- **TRY IT**
Extract every entry word for word.

Stored dataset items

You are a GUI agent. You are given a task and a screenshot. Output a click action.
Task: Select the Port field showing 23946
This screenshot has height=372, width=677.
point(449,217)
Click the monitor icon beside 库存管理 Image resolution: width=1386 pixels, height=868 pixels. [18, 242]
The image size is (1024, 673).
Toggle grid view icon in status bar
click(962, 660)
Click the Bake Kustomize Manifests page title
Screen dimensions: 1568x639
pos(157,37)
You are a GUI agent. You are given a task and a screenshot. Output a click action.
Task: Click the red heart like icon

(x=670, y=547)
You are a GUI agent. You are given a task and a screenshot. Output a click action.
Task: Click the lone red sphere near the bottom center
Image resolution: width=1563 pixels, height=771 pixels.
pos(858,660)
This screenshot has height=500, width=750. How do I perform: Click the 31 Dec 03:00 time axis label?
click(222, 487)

- **COMPLETED TASK**
You are a GUI agent. You are given a task and a screenshot. Output a click action.
Task: Select the Port field showing 23946
This screenshot has height=372, width=677.
point(449,217)
Click the monitor icon beside 库存管理 Image resolution: width=1386 pixels, height=868 pixels. [18, 242]
The image size is (1024, 673).
Toggle grid view icon in status bar
click(962, 660)
Click the Bake Kustomize Manifests page title
Screen dimensions: 1568x639
pos(157,37)
You are a GUI agent. You are given a task and a screenshot. Output a click action.
Task: Click the red heart like icon

(x=670, y=547)
You are a GUI agent. You are given a task and a screenshot. Output a click action.
Task: Click the lone red sphere near the bottom center
Image resolution: width=1563 pixels, height=771 pixels.
pos(858,660)
This screenshot has height=500, width=750. How do I perform: Click the 31 Dec 03:00 time axis label?
click(222, 487)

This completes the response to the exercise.